• _TASK MATERIAL_:
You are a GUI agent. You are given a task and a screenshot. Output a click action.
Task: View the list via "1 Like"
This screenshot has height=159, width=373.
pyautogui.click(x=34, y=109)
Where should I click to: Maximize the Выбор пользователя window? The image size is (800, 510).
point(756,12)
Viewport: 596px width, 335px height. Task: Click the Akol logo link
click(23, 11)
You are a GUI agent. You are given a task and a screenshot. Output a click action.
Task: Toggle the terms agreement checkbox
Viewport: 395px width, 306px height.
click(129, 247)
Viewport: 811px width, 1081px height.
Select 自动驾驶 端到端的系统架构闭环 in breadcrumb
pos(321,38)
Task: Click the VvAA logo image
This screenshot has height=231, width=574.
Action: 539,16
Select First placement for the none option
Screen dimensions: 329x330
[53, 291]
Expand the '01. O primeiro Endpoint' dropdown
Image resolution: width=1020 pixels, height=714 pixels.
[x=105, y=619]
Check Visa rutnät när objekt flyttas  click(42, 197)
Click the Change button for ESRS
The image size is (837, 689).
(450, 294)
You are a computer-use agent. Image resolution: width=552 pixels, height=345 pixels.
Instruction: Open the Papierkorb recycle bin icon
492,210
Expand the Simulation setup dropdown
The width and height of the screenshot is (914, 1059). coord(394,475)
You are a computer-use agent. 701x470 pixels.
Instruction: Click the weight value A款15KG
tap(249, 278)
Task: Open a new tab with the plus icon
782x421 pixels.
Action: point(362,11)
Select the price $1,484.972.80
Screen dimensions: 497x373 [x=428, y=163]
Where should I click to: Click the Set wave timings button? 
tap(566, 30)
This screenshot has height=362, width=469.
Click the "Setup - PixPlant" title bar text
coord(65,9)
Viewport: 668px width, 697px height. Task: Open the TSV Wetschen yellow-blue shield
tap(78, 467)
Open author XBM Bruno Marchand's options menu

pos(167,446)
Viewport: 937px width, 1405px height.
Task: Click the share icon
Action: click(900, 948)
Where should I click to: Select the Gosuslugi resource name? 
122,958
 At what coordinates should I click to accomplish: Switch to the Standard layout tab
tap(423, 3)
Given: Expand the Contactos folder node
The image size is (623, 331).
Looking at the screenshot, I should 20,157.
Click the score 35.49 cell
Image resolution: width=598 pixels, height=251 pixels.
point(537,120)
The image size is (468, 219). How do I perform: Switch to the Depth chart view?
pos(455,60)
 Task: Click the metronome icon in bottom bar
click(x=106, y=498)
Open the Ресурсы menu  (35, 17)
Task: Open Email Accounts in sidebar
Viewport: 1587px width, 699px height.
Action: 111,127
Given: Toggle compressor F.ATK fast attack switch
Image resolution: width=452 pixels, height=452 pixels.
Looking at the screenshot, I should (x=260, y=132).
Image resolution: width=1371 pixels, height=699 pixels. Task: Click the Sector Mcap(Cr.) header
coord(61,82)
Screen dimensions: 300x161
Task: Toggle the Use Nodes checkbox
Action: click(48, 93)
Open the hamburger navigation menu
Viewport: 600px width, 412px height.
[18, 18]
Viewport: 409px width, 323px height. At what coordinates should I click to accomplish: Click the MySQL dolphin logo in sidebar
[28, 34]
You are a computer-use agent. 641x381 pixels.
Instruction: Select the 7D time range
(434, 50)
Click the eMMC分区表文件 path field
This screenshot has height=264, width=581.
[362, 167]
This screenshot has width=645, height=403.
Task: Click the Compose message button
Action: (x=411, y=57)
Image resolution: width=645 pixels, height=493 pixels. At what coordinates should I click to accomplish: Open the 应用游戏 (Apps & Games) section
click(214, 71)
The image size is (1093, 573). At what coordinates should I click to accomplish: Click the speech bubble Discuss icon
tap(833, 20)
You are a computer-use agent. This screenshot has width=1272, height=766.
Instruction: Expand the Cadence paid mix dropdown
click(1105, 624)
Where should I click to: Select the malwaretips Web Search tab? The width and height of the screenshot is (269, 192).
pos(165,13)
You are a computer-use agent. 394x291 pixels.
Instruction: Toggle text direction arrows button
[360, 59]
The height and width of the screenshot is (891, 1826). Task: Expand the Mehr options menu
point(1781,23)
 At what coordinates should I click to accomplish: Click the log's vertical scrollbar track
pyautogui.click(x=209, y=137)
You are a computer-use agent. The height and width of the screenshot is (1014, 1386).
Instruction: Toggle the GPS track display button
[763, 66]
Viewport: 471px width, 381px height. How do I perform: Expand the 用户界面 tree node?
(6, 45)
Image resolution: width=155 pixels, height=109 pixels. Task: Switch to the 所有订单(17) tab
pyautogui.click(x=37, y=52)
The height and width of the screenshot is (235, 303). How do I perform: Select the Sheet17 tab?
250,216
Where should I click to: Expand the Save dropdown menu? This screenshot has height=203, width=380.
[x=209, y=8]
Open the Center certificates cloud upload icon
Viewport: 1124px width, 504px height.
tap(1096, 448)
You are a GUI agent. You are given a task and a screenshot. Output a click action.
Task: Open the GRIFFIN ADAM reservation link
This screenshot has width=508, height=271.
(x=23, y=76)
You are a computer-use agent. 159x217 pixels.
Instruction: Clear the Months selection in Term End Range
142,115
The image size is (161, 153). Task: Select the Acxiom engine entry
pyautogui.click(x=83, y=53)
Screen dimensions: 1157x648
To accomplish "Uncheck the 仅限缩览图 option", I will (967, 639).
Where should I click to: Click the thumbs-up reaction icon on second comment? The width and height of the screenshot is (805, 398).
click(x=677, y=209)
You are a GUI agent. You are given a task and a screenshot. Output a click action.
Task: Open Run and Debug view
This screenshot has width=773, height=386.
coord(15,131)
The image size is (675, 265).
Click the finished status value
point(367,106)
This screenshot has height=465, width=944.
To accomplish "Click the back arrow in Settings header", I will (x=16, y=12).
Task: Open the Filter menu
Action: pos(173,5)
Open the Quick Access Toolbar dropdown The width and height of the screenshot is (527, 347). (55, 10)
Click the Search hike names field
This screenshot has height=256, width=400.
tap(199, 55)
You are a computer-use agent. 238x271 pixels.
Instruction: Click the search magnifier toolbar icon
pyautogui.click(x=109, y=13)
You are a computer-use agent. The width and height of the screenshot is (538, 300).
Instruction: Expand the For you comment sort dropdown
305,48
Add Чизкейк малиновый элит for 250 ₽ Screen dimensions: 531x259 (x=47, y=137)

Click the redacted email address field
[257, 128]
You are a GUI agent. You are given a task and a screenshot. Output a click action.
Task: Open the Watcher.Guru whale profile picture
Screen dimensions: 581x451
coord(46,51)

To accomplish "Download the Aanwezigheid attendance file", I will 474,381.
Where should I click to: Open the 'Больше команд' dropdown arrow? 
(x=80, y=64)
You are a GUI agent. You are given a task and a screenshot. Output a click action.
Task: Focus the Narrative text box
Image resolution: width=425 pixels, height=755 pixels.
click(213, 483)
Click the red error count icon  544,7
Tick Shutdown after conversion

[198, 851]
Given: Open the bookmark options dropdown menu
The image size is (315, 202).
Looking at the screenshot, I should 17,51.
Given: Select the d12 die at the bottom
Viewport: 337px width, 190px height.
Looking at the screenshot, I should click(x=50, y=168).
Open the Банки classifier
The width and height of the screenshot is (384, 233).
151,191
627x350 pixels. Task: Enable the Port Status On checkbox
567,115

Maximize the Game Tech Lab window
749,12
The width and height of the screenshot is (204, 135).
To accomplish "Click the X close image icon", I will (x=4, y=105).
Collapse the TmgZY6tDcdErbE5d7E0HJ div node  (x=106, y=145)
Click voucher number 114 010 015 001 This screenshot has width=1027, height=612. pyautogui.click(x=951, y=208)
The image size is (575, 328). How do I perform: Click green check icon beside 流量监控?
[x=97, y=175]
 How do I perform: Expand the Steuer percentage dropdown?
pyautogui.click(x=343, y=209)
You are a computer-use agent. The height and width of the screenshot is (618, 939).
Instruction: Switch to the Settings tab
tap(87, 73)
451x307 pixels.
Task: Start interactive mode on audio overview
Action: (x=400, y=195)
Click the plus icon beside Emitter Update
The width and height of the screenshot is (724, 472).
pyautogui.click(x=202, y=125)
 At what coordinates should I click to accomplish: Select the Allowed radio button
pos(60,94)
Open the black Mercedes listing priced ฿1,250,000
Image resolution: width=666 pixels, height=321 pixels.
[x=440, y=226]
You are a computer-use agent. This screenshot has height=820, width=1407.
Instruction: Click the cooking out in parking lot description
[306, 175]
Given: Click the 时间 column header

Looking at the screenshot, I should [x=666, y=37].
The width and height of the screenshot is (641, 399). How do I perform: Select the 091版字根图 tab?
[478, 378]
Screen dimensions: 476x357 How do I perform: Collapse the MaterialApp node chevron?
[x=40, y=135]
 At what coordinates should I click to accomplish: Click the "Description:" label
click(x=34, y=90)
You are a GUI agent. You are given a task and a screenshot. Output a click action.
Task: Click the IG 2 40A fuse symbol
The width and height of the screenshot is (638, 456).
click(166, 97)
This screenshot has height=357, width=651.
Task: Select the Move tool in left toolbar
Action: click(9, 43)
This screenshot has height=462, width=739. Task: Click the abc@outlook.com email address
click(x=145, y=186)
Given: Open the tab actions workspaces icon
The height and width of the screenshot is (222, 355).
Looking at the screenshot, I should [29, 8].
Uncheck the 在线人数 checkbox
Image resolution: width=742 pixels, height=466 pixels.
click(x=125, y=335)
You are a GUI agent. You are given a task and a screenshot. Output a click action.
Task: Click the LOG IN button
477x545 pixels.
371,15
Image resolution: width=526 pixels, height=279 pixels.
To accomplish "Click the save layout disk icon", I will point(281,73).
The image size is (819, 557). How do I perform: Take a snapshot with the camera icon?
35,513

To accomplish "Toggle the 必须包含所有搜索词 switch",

• _THE PROBLEM_:
Above are the records; report each line in them that includes the word "computer".

• _SOLUTION TO THIS EXERCISE_:
You are a computer-use agent. Image resolution: width=552 pixels, height=345 pixels.
You are a computer-use agent. 701x470 pixels.
You are a computer-use agent. 641x381 pixels.
You are a computer-use agent. This screenshot has width=1272, height=766.
You are a computer-use agent. 394x291 pixels.
You are a computer-use agent. The height and width of the screenshot is (1014, 1386).
You are a computer-use agent. 159x217 pixels.
You are a computer-use agent. 238x271 pixels.
You are a computer-use agent. The width and height of the screenshot is (538, 300).
You are a computer-use agent. The height and width of the screenshot is (618, 939).
You are a computer-use agent. This screenshot has height=820, width=1407.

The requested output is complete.